» **TÂCHE COURTE 1**
Selon l'extrait sur les relations avec la Turquie, pourquoi n'y aurait-il « pas vraiment de problème » de frontières ? Répondez en une à trois phrases.

» **EXTRAIT DE PAGE**
Nous avions déjà amorcé un dialogue avec la Turquie dans des dossiers d'intérêt commun comme le commerce, le tourisme, la culture, la sécurité, l'environnement et la coopération multilatérale. Cette ouverture a aussi aidé, de sorte que lorsque les tremblements de terre ont frappé, un nouvel espoir pointait déjà à l'horizon.

Dans nos relations bilatérales avec la Turquie, ce que nous souhaitons essentiellement est très simple: le respect des traités et des frontières. S'il existe quelque doute que ce soit au sujet des traités existants, il faut que cela se règle par la voie juridique et non par l'usage de la force. En outre, nous avons proposé que si la Turquie a quelque grief que ce soit... Pour notre part, nous n'avons pas de grief, sauf celui de la délimitation du plateau continental. Cela mis à part, nous estimons que nos frontières sont très claires et qu'elles le sont depuis la Seconde Guerre mondiale. Le Dodécanèse a été cédé à la Grèce par l'Italie, qui a avec la Turquie des frontières qui ont été très clairement définies à la suite de négociations. Par conséquent, nous estimons qu'il n'y a pas vraiment de problème, mais si la Turquie est d'un autre avis, elle peut toujours s'adresser au Tribunal international de justice de La Haye pour formuler une plainte, et nous accepterons volontiers le verdict rendu.

» **TÂCHE COURTE 2**
Indiquez combien de lignes des enregistrements contiennent la chaîne « coordinates ».

» **DONNÉES FOURNIES**
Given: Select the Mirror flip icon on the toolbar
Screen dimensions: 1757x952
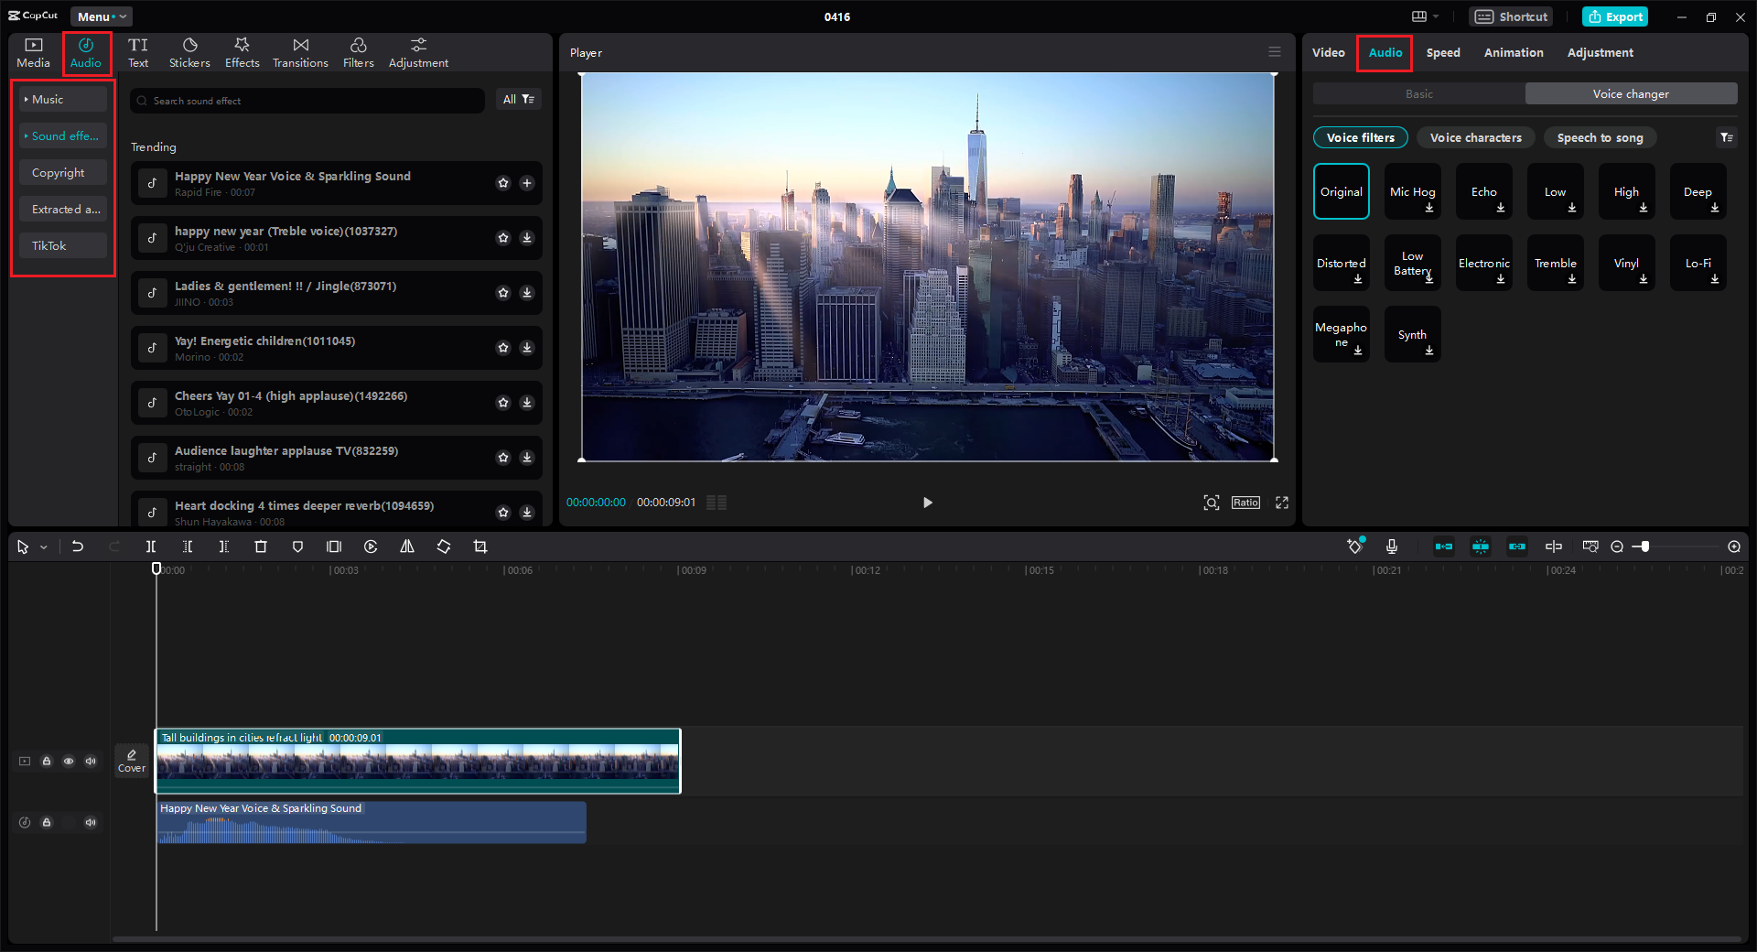Looking at the screenshot, I should (x=407, y=546).
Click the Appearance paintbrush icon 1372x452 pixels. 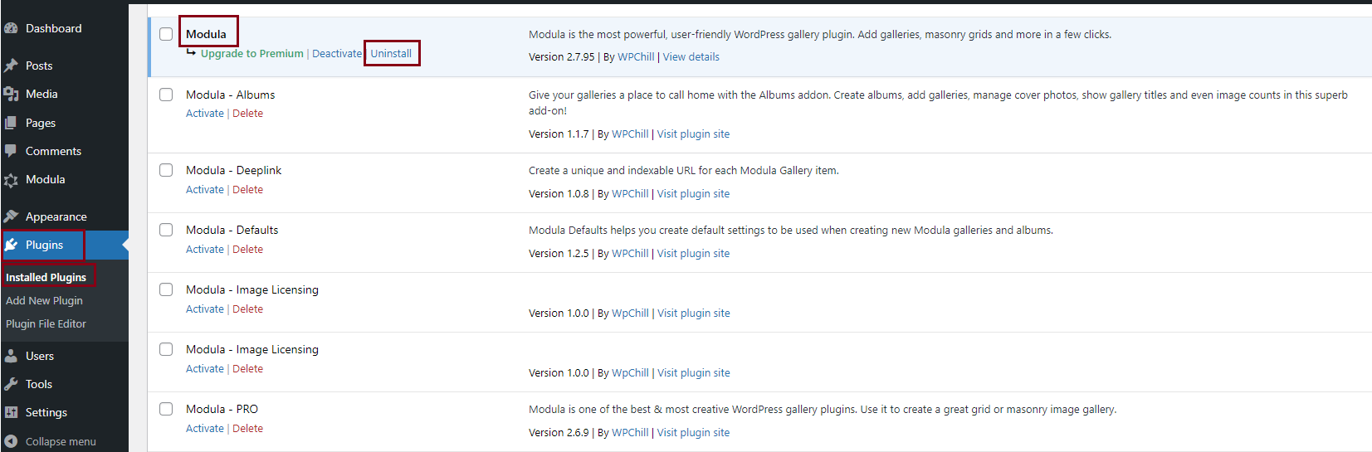pos(11,216)

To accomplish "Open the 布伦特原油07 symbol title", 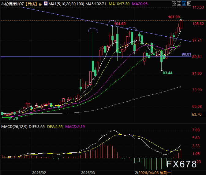I will click(13, 4).
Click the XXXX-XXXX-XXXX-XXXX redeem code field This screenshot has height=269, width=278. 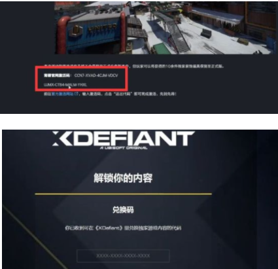click(x=123, y=256)
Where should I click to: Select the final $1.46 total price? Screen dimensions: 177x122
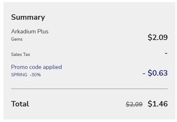[158, 104]
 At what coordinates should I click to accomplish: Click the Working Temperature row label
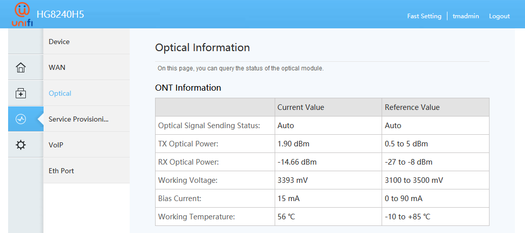pyautogui.click(x=197, y=217)

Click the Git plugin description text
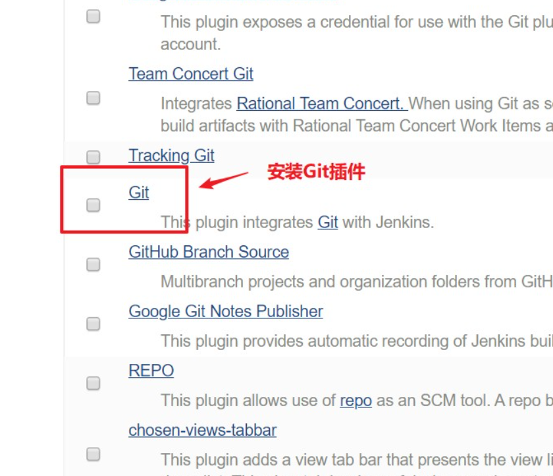click(298, 222)
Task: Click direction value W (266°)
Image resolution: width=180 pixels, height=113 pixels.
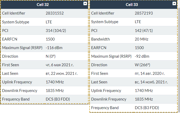Action: tap(143, 65)
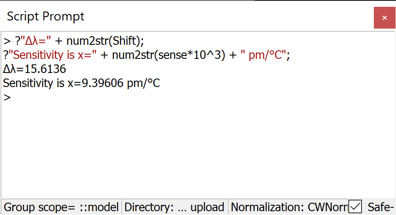
Task: Click the Group scope status field
Action: pos(61,207)
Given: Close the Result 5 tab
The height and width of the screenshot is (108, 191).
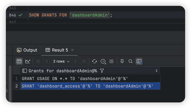Looking at the screenshot, I should pos(73,50).
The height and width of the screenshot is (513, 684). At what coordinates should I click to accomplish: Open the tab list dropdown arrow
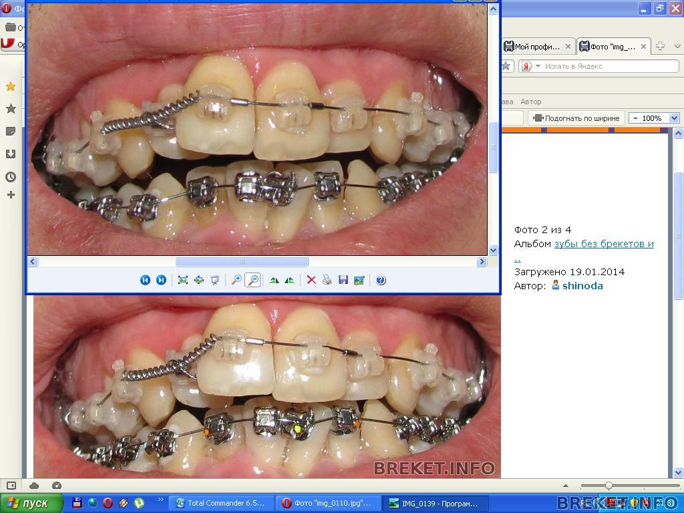[677, 46]
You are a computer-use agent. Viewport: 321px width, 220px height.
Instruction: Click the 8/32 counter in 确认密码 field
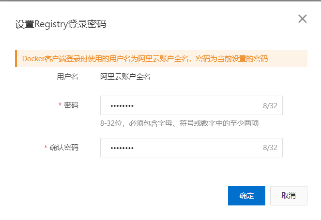point(270,148)
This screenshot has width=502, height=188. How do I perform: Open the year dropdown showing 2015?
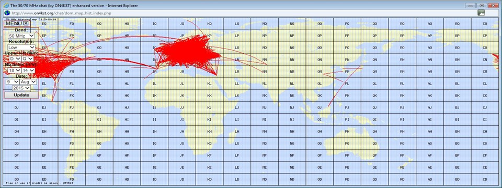(21, 88)
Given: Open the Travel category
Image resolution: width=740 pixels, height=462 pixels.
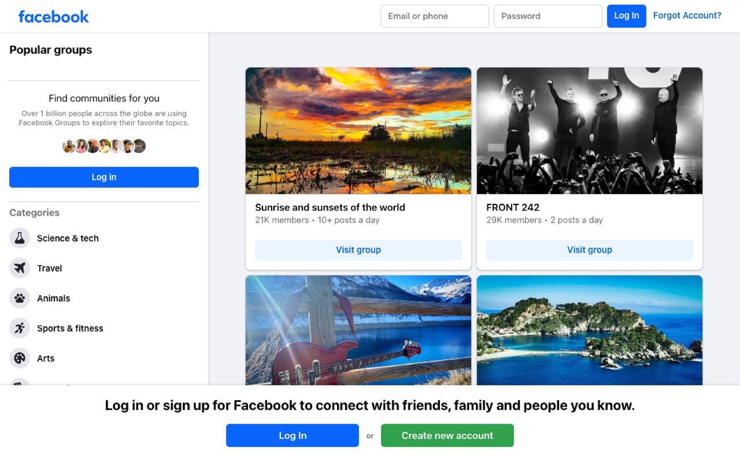Looking at the screenshot, I should [49, 268].
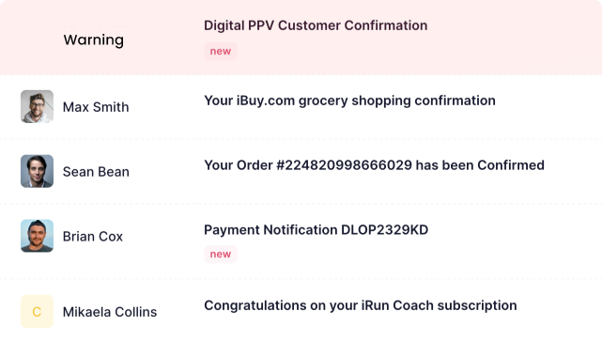Open Order #224820998666029 confirmed message

tap(374, 165)
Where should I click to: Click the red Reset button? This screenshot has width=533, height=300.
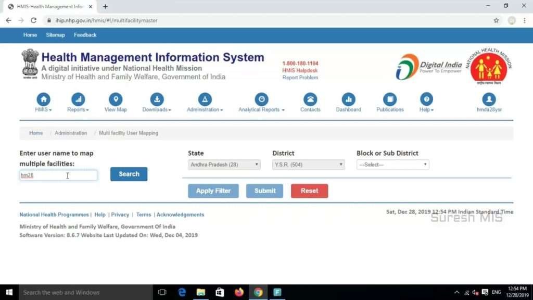click(309, 191)
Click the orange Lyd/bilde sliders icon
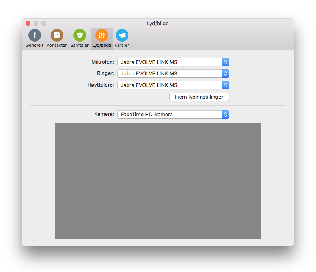 coord(102,35)
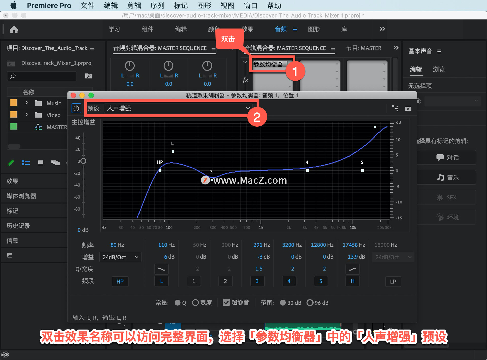This screenshot has height=360, width=487.
Task: Switch project panel to list view icon
Action: [26, 163]
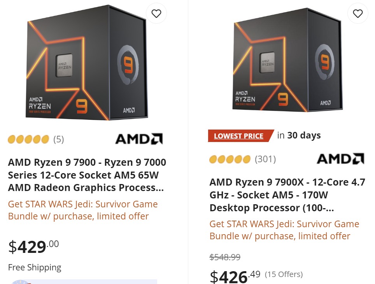Add Ryzen 9 7900 to wishlist heart

click(156, 14)
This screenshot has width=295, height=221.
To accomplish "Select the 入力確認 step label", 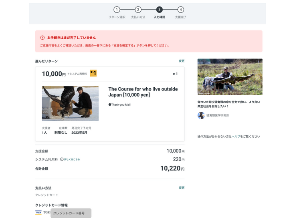I will point(159,17).
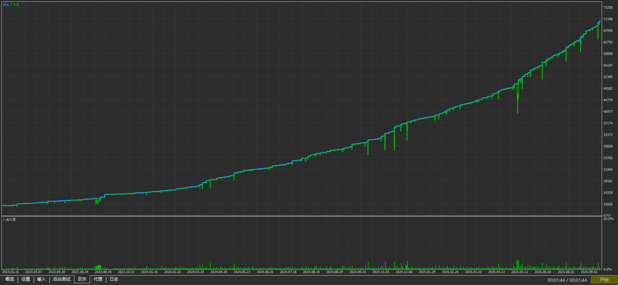Image resolution: width=618 pixels, height=285 pixels.
Task: Click the 2025.09.02 date on time axis
Action: click(589, 272)
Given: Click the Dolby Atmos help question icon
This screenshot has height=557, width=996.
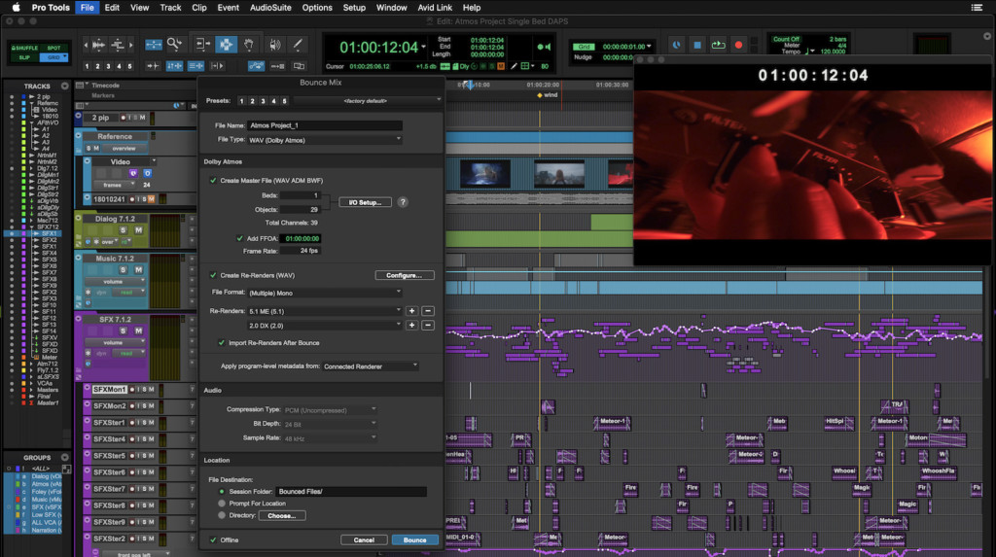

» **RÉPONSE RÉDIGÉE 1**
Il n'y aurait pas vraiment de problème parce que les frontières sont très claires depuis la Seconde Guerre mondiale. Le Dodécanèse a en effet été cédé à la Grèce par l'Italie, dont les frontières avec la Turquie avaient été très clairement définies à la suite de négociations.

» **RÉPONSE RÉDIGÉE 2**
2